To evaluate the potential of NMI-LS for long-term observation of lysosomal processes, we labeled HeLa cells with 500 nM of NMI-LS and for comparison with 500 nM of the commercial LTR. After labeling, the cells were incubated in the incubation chamber of a CLSM at 37 °C, 5% CO2 and images were acquired at different defined positions every few hours over a time period of 48 h (Fig. 3A). NMI-LS was either excited at 458 nm or at 488 nm. The mean fluorescence intensity of the areas covered by cells was then quantified for each time point and position and the fluorescence intensity compared to the initially acquired intensity value (Fig. 3B). The observed decrease in fluorescence intensity over time corresponds to the clearing or degradation of the dye from the cells. After 48 h, fluorescence from the LTR was hardly detectable, while NMI-LS was still showing bright fluorescence (Fig. 3A). After 48 h, the percentage of remaining fluorescence intensity was significantly higher in NMI-LS labeled cells – both excited at 458 nm or 488 nm – compared to LTR. Therefore, the stability of NMI-LS in living cells and its suitability for long-term tracking is superior compared to the commercially available dyes. To assess if NMI-LS has any cytotoxic effects on living cells, HeLa cells were incubated for 48 h with 500 nM or 5 μM NMI-LS. Metabolic activity was determined afterwards using the AlamarBlue™ assay and as shown in Fig. 3C, no reduction in metabolic activity, and thus, no cytotoxicity was detectable. Photostability was assessed by repeated illumination over a time period of 60 min at different single- or two-photon excitation wavelengths (see Fig. 4). Total fluorescence intensity of the background-corrected images was quantified showing after 1 h of time lapse measurement still 80–93% of the initial fluorescence intensity. Bleaching was lowest using the two-photon excitation at 900 nm. When using single photon excitation, excitation at 488 nm, which is well outside the excitation optimum, resulted in less bleaching than excitation at 458 nm, even though the laser power required for optimal excitation at 488 nm was two orders of magnitude higher than at 458 nm. We conclude that NMI-LS is quite photostable, especially when excited at 488 nm or using two-photon excitation.
image file: d0tb02208j-f3.tif
Fig. 3 Long-term fluorescence stability and cytotoxicity assay of NMI-LS compared to LTR in HeLa cells. (A) Fluorescence intensity after different time points of incubation depicted in pseudo-color. (B) Quantification of the mean fluorescence intensity in background-corrected images after different time points of incubation with NMI LS or LTR; *p ≤ 0.01; n = 9 fields of view (FOV) measured on 3 biological replicates; data represent mean ± standard deviation related to the value of the first acquired image which was taken approx. 1.5 h after the start of labelling. (C) Metabolic activity assessed by Alamar Blue™ assay after incubating HeLa cells for 2 days with NMI-LS. Error bars indicate mean ± standard deviation of 3 biological replicates, each containing at least 14 technical replicates.

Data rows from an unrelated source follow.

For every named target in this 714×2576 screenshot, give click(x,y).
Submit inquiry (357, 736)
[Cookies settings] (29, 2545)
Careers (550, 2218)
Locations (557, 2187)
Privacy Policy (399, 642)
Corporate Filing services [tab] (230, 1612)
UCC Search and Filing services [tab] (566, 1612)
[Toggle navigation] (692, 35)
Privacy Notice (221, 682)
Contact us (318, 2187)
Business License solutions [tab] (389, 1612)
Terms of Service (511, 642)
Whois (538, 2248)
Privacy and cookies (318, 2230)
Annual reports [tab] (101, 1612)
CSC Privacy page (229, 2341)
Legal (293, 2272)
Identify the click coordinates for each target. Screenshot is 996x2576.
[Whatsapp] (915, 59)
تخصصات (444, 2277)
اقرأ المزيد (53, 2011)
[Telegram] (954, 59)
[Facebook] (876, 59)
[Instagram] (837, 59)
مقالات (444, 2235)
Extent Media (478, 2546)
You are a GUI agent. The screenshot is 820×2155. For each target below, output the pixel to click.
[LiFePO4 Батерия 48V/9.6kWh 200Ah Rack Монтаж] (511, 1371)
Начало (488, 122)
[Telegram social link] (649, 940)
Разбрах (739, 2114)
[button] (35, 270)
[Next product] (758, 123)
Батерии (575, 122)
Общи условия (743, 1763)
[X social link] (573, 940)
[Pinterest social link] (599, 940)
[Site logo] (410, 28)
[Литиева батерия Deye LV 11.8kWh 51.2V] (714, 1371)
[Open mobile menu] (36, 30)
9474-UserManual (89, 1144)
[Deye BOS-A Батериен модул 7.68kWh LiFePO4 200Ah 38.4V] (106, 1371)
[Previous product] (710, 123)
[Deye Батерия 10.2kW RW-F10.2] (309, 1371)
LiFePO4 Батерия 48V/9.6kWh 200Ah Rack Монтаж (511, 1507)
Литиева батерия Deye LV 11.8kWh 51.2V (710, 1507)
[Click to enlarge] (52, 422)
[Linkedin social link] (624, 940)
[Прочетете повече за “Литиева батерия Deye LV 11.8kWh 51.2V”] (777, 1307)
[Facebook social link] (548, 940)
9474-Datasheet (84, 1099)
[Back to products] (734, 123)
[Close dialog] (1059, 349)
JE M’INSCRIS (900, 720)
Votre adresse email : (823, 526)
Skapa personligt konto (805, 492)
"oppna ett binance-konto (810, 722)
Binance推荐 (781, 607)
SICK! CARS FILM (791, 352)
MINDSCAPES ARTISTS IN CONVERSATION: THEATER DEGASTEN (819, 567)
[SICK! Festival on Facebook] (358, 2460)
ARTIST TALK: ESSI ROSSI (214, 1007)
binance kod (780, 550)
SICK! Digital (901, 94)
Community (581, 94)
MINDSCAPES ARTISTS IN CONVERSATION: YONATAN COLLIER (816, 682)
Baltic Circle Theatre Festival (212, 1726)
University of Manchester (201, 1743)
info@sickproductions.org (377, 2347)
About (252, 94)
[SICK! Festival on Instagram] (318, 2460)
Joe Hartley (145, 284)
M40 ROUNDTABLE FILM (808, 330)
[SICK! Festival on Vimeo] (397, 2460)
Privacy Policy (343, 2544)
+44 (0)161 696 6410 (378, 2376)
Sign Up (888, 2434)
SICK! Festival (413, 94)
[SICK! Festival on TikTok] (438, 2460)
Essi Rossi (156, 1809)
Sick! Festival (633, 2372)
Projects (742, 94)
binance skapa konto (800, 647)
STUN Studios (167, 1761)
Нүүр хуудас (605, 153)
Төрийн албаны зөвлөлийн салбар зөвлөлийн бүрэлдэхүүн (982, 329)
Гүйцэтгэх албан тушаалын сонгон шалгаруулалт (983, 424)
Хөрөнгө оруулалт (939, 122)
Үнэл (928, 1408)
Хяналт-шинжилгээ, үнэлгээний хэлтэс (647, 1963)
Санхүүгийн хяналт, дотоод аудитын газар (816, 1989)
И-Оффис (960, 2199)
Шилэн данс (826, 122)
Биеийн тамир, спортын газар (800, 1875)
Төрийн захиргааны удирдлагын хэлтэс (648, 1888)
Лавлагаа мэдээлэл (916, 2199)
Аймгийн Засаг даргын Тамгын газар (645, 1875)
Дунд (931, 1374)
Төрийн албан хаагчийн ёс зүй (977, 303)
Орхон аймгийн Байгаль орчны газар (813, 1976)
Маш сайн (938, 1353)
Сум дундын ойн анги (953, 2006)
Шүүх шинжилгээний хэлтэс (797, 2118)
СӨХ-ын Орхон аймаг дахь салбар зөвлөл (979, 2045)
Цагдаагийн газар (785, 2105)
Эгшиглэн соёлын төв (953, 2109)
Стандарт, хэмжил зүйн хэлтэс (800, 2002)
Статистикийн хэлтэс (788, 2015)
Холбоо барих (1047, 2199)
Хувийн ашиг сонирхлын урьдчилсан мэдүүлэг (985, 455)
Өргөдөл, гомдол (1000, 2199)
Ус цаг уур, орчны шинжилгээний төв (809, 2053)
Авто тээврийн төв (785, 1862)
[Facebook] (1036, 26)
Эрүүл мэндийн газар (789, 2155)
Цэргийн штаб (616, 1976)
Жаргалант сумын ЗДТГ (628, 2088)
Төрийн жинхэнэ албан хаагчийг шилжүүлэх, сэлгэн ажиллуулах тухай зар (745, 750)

image file: d0tb02208j-f4.tif
Fig. 4 Photostability of NMI-LS under illumination with different excitation wavelengths (458 nm and 488 nm for single-photon excitation, 900 nm for two-photon excitation). Time lapse images (1024 × 1024 pixels) were acquired in 3 FOV for 60 min every 30 s with a pixel dwell time of 1.58 μs with the indicated laser power. (A) The first and last image of one representative time lapse is shown in intensity-based pseudocolor. (B) Quantification of fluorescence intensity during the acquisition time. Data represent mean ± standard deviation background-corrected fluorescence intensity normalised to the first acquired image of minimal 8 FOV from total three biological replicates.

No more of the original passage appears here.